You are viewing a plain text version of this content. The canonical link for it is here.
Posted to user@tika.apache.org by Ben Turner <be...@pobox.com> on 2013/04/23 09:22:00 UTC

Re: Broken socket pipe when writing a PNG to Tika (server mode)

Hi Dave,

Apologies to come back to this over a month later, but we had worked around
/ not seen the issue for a while, but as we start to ramp up our testing
it's come back.
Investigating it from several angles today, the problem seems to be that
SOME PNG files are failing when being parsed by Tika, but only when the -T
or -t switch is applied.

So I am currently running tika locally (under Java 1.6.0_26) using the
following command:  java -jar ~/software/tika/tika-app-1.3.jar -t -s -p 9100

And then running the following Ruby code (under ruby 1.8.7 patch 371,
although I think this would work on all releases)

#!/usr/bin/env ruby
require 'socket'

class FileStreamer
  attr_reader :filename

  def initialize(filename)

══════════════════════════════

§ Stated task 1: Do these statements agree with the post? Answer yes or no for each, quoting the words that decide it. (a) Every PNG file fails when parsed by Tika. (b) The command used to run Tika includes the -s switch. (c) The Ruby code was run under Ruby 1.9.
§ Stated task 2: In the post, which Java version is Tika running under locally?

§ Material provided:
══════════════════════════════

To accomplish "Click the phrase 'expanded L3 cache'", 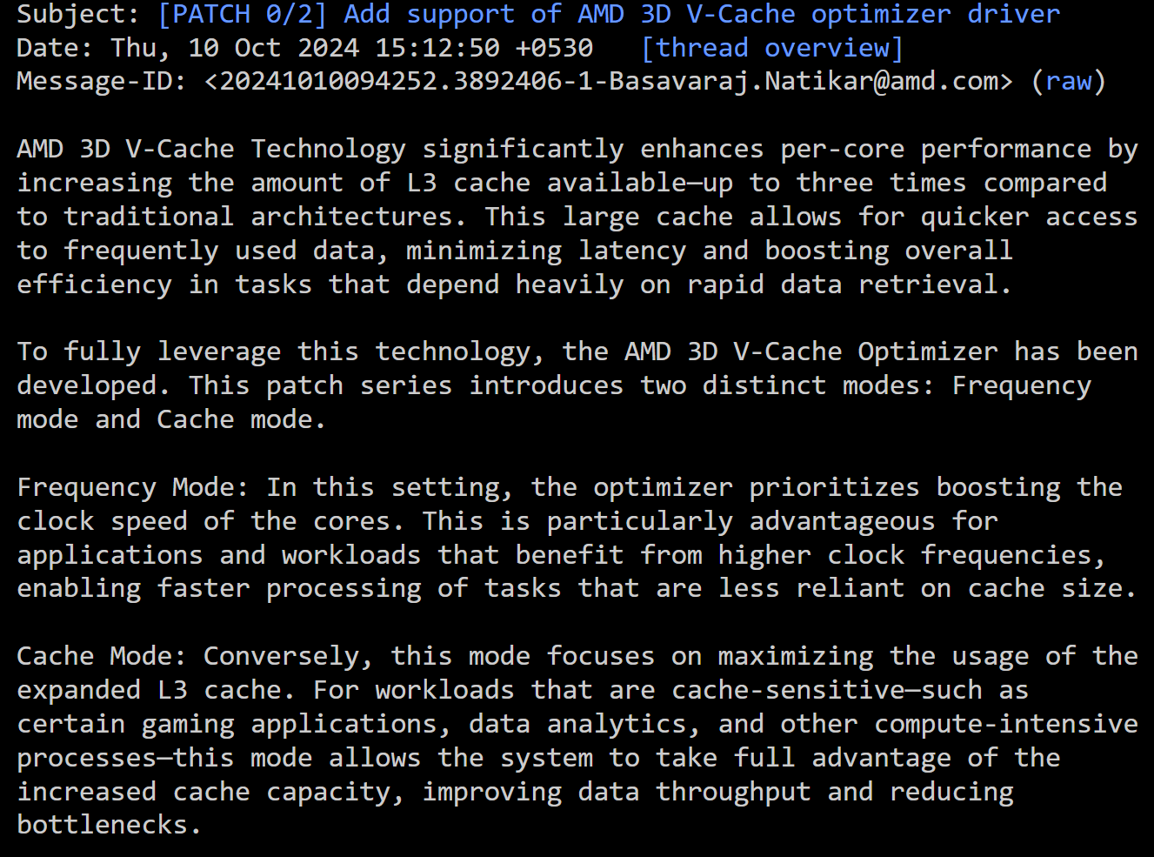I will [149, 690].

══════════════════════════════

§ Final answer 1:
(a) No: "SOME PNG files are failing when being parsed by Tika, but only when the -T or -t switch is applied."
(b) Yes: "java -jar ~/software/tika/tika-app-1.3.jar -t -s -p 9100"
(c) No: "under ruby 1.8.7 patch 371"

§ Final answer 2: Java 1.6.0_26